Competitive sourcing not only results in improved service and lower costs, but helps inject new technology into government activities. It also helps solve government’s human capital challenges by bringing in contract employees in a faster, more efficient manner than the normal civil service process and gives government access to talent that might not otherwise be available in the public sector. Most importantly, competitive sourcing helps government to allocate its resources toward higher priority and inherently governmental activities, whether it be education or public safety, or used to help provide tax relief.
It has been nearly 15 years since Fairfax County endeavored to initiate a new competitive sourcing program. Although the county was engaged in such activities in the early 1990s, and there is still board adopted policy on the books today from that time, the County has done little in this regard in recent years. A competitive sourcing effort in Fairfax County will not only save tax dollars, provide more efficient services and focus county employees on core governmental priorities, but it will help increase tax revenues, through the BPOL, by transferring activities from non-taxpaying entities within the county government to tax-paying entities in the private sector.
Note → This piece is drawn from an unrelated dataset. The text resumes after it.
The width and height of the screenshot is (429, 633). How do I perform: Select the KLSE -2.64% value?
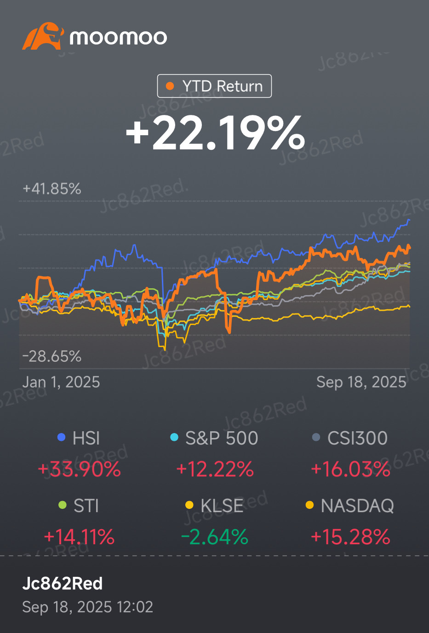[214, 537]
The Fairfax Board of Supervisors should take these four steps –
1.      Conduct an inventory of County activities that are deemed commercial in nature
2.      Make public that inventory and solicit public comments
3.      Directly convert activities to the private sector, or develop a program to review, evaluate and compete activities on the inventory to determine whether country performance or private sector performance of each activity provides the best value to the taxpayers; and
4.      A schedule for implementation of the tasks 1-4 outlined above.
Such an approach is being proposed in Congress in the form legislation known as the “Freedom from Government Competition Act,” being offered by Senator John Thune (R-SD) and Rep. John J. Duncan, Jr. (R-TN).
What is the cost of not taking such action? President Obama’s budget anticipates adding another 250,000 employees to the Federal workforce. Americans for Tax Reform estimates the cost to the taxpayer will be more than $1 trillion over the next 40 years.
As Bloomberg reported in March, public sector pensions in the U.S. had total liabilities of $2.9 trillion as of Dec. 16, according to the Center for Retirement Research at Boston College. Their total assets are about 30 percent less than that, at $2 trillion.
This is another extraordinary and unnecessary burden we will be passing on to our children and grandchildren.